In `@archon-ui-main/src/services/credentialsService.ts`:
- Around line 19-27: getRagSettings() is only rehydrating keys that exist in the
settings default object and the string-field whitelist, so newly added RAG keys
(RERANKING_MODEL, OLLAMA_CHAT_AUTH_TOKEN, OLLAMA_EMBEDDING_AUTH_TOKEN) get
persisted by the UI but dropped on reload; update the settings default object
and the string-field whitelist used by getRagSettings() (and the equivalent
whitelists referenced around getRagSettings() usage at the other similar blocks)

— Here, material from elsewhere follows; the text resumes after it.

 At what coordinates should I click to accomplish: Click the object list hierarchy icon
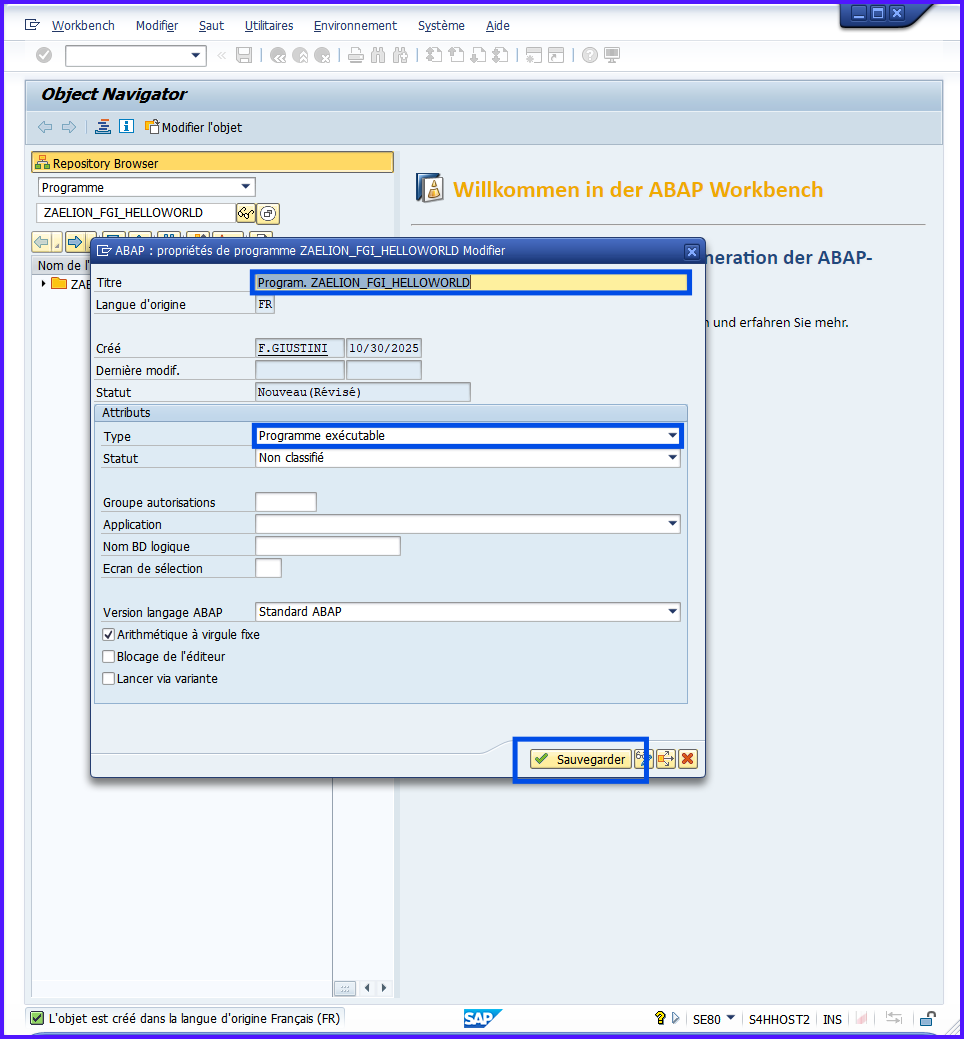point(103,127)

to include RERANKING_MODEL, OLLAMA_CHAT_AUTH_TOKEN, and
OLLAMA_EMBEDDING_AUTH_TOKEN so those keys are recognized during rehydration and
survive reloads.
In `@python/pyproject.toml`:
- Around line 51-53: The new Python deps ("pdf2image", "pytesseract") require
system binaries that are not installed by python/Dockerfile.server; update
python/Dockerfile.server to install the required OS packages (e.g.,
poppler-utils and tesseract-ocr, and optionally libtesseract-dev) via apt-get
(RUN apt-get update && apt-get install -y poppler-utils tesseract-ocr) so
pdf2image and pytesseract work inside the container, then rebuild the server
image.
In `@python/src/server/services/embeddings/embedding_service.py`:
- Around line 130-160: The current loop in create_embeddings_batch (using
results, embeddings, errors) collapses out failed items and returns a shorter
embeddings list which misaligns with input batch indices; instead preserve
positional mapping by returning a list whose length equals len(results) where
each index contains the embedding vector or None (or an explicit per-index
success/failure marker), keep collecting errors in errors as you already do, and
keep the existing "all failed" EmbeddingAPIError behavior when embeddings are
all missing; update the return to deliver this per-index list (and/or a (list,
errors) tuple) so callers can map embeddings back to the original batch
positions without corrupting data.
In `@python/src/server/services/ollama/model_discovery_service.py`:
- Around line 122-129: The discovery and health caches are currently keyed only
by instance_url and therefore can return anonymous/truncated results for
authenticated requests; update discover_models (and the health-check methods
referenced) to include the auth context in the cache key (e.g., (instance_url,
auth_token or normalized auth_context)) or skip caching when auth_token is
present. Locate the cache lookup/insert usage in discover_models and the health
cache code paths and change the key construction to incorporate the token or
other auth context (or add a short-circuit that bypasses cache when auth_token
is non-null) so authenticated and anonymous responses are never conflated.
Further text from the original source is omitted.